Use-case 3: Individualised prediction of all-cause mortality to guide preventative drug treatment.

(a) After hyperparameter tuning and training, the optimal (here PCHazard) model was used to predict time to all-cause mortality after diagnosis of AF post-stroke. (b) Comparison of observed and predicted time to all-cause mortality (coloured by DOAC) together with line of best fit demonstrating a positive correlation (solid line), compared to predictions made using a model trained with randomised covariates (dashed line). (c) Absolute difference between predicted and observed survival is plotted for each individual; vertical lines indicate median values, darker shading indicate the 25–75% quantile range. (d) Three example patients with varying clinical characteristics, demonstrating how choice of anticoagulation with either apixaban (purple), dabigatran (green), or rivaroxaban (blue), impacts predicted survival time. For each DOAC the patient that has the best predicted outcome is shown in comparison to the predicted outcome using the other 2 DOACs. Clinical characteristics are specified in Supplementary Table 6.

We studied 56,553 AF patients commenced on a DOAC (Methods). To predict time to all-cause mortality, we used baseline covariates, including choice of DOAC (from apixaban, rivaroxaban or dabigatran), age at onset of AF and age at DOAC initiation, sex, country of birth and ancestry, time from AF diagnosis to DOAC initiation, HAS-BLED 25 and CHA2DS2-VASc 26 scores, weight and BMI prior to DOAC initiation, and serum bilirubin, AST, ALT, ALP, platelet count, LDL, eGFR, creatinine, HbA1c, and haemoglobin prior to DOAC initiation. We excluded data from censored patients.

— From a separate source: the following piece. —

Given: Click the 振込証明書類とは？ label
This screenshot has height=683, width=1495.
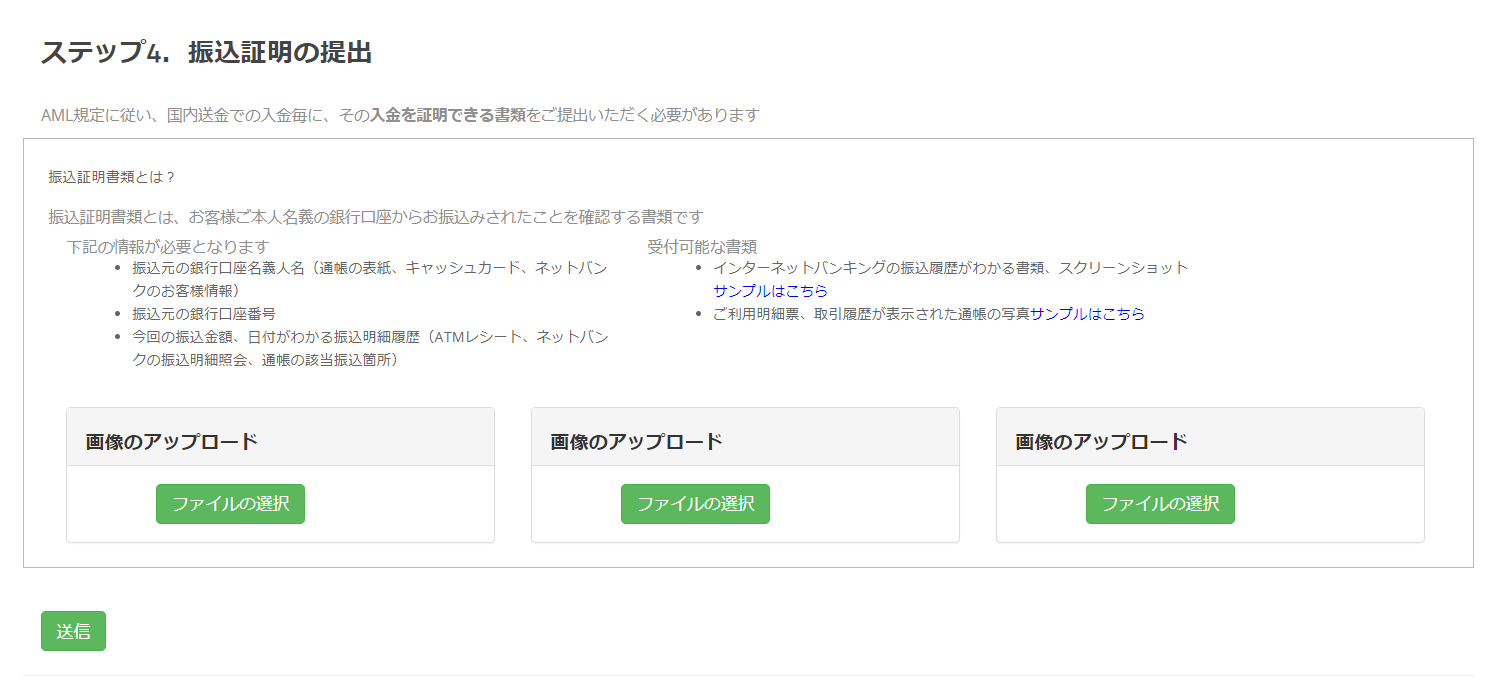Looking at the screenshot, I should (112, 177).

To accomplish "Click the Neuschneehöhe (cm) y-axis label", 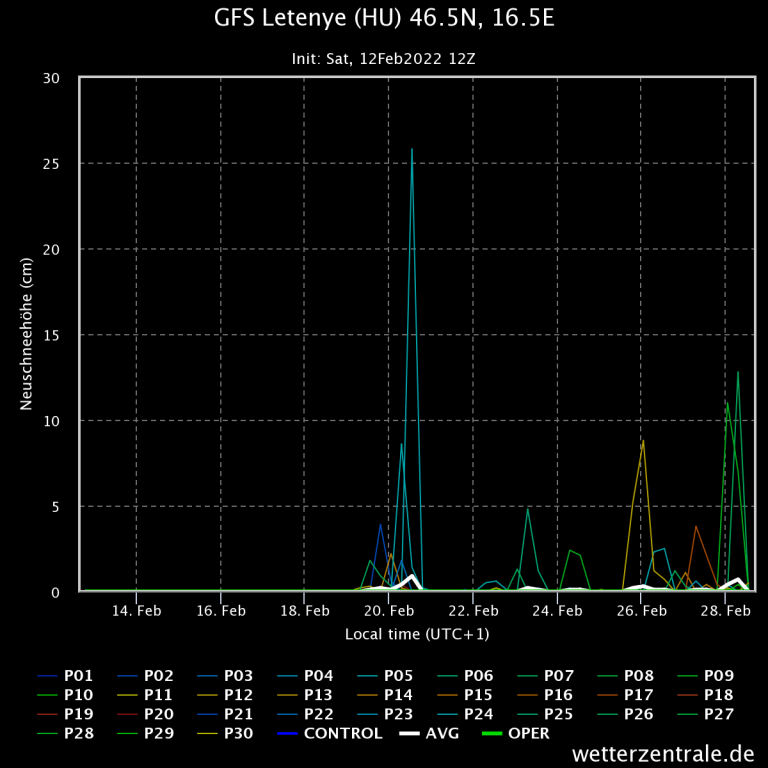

Time to all-cause mortality was available for 1,747 patients. Hyperparameter tuning (Supplementary Fig. 1, Methods) selected a PCHazard deep learning model 13 with parameters detailed in Supplementary Table 1. As in use-case 2, we did not have a separate validation cohort available and so we performed nested cross-validation (Methods). Prediction accuracy was highest for shorter survival times which reflects the bias of the training data ( Fig. 5b ). Overall concordance was 0.59, with a median absolute difference between predicted and observed survival of 0.74 years with comparable performances for all DOACs. ( Fig. 5c , Supplementary Table 5). We demonstrate that individualised prediction favours a different DOAC for specific patients (Methods, Fig 5d , Supplementary Table 6) who would not be differentiated by traditional guidelines. 27

Webpage implementation of predicTTE

predicTTE is a self-contained software package designed to facilitate the design and training of time-to-event prediction models. There is a case to be made for expanding access to trained models beyond those with the means to develop and train their own model. In a recent survey of ALS patients, 68.9% of patients expressed a preference to be able to access personalised data regarding their own survival prediction. 7 This could be achieved through an online portal via which a trained model can be interrogated; we have produced this for the use-cases described in our manuscript (www.predictte.org, Supplementary Video 1). Another advantage of this online portal is that users, including clinicians and patients, could contribute their own data for model training ( Fig. 1 , Supplementary Video 1) and access our app to design and train their own models. We propose that our online portal offers some of the advantages of data collection via social media tools such as ease of use and accessibility, but without the challenges of trying to anonymise data that is freely available online; 28 data submitted within the portal can be anonymised but is also securely stored with gold-standard SSL encryption.

Discussion

Time-to-event prediction is relevant to the vast majority of human disease but there is a particular need for better predictions for Neurological diseases where tissue-based biomarkers are often missing. Improvements in prediction will likely provide accurate prognoses, guide personalised medicine and facilitate timely clinical interventions. However, rapid development in the statistical tools for time-to-event prediction has had limited impact because of the requirement for advanced statistical knowledge and computational expertise. Here we address this limitation through predicTTE, a new app and accompanying online portal (demonstrated in Supplementary Video 1). predicTTE provides cutting-edge computational tools to non-expert users who hold the appropriate clinical data. Moreover, our secure online portal enables sharing of data and distribution of individualised prediction to patients and clinicians, who can then contribute their own data via the online portal. We envision a positive feedback loop leading to exponential improvements in training data size and prediction model performance.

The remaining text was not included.